The basis for the predictive models in this work is literature data. The data on the absorption properties is the most abundant; on the other hand, there are no large publicly available datasets that contain curated experimental data on the isomerization of azo-photoswitches. Following entries make part of the integrated data set: (1) 191 azobenzene dyes reported in [13, 14]; (2) 212 various heteroaryl dyes with spectra measured in ethanol, reported in [9]; (3) 91 heteroaryl dyes with spectra measured in acetonitrile, reported in [15,16,17,18,19,20,21]; (4) 80 molecules with both λ_max and half-life time measured, reported in [5, 22, 23]; (5) photoswitch data set reported in [12], containing azo-photoswitches with a variety of experimentally measured properties, including absorption maxima and isomerization rate.
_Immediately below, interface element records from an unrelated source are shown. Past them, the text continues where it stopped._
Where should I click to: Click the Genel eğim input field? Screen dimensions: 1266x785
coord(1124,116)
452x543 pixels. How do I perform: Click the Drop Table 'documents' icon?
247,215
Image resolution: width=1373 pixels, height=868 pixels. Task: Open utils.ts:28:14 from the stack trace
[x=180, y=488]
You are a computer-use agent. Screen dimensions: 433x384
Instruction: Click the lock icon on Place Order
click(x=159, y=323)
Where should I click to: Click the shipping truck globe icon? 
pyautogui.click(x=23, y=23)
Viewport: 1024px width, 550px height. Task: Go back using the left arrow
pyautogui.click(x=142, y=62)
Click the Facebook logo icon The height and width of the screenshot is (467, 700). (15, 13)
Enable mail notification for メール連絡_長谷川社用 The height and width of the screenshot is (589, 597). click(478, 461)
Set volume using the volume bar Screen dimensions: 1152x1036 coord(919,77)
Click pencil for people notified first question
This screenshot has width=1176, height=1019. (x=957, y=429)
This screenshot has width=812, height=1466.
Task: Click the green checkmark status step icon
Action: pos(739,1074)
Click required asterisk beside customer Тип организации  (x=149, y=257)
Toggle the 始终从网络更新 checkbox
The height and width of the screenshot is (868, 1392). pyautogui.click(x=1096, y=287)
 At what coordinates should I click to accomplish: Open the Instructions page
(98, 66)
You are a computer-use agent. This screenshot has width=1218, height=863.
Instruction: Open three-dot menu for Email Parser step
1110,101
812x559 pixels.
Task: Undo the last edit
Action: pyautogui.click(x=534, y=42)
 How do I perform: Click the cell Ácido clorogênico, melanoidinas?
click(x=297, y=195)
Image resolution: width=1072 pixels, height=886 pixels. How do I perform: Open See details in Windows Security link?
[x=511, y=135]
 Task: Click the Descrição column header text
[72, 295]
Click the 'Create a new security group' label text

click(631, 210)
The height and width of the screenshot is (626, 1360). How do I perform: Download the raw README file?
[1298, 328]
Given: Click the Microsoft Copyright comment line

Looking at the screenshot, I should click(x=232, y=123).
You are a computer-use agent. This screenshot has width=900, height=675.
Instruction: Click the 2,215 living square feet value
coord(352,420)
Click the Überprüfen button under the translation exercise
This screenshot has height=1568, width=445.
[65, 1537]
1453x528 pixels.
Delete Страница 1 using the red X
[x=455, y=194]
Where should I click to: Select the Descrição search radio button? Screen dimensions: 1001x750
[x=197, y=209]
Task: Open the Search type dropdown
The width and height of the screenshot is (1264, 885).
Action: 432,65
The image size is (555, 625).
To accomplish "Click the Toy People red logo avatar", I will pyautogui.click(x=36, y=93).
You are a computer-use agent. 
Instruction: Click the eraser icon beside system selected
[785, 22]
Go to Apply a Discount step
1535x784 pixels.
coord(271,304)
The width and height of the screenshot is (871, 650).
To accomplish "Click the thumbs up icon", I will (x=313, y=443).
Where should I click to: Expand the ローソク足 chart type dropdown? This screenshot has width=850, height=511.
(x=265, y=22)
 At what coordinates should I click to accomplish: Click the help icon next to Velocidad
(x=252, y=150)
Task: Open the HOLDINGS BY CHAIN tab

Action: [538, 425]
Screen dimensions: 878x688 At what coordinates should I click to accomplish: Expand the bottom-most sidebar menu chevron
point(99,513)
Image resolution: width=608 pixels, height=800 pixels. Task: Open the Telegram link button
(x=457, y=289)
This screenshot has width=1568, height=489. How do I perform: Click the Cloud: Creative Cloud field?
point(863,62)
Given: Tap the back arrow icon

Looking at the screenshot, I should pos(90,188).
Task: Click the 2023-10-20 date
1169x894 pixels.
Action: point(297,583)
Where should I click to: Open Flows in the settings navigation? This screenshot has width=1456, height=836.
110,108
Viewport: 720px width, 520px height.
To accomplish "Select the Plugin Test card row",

All data in the sources is annotated by room temperature or explicitly 25 ℃. Moreover, while most data sources explicitly indicate the stable isomer, some entries lack this information. For modeling purposes, we assume that the E-isomer is the more stable form for all azo-photoswitches in the dataset. The structures where this is not explicitly stated are labeled as “E*”. More detailed description of sources and data is available in SI.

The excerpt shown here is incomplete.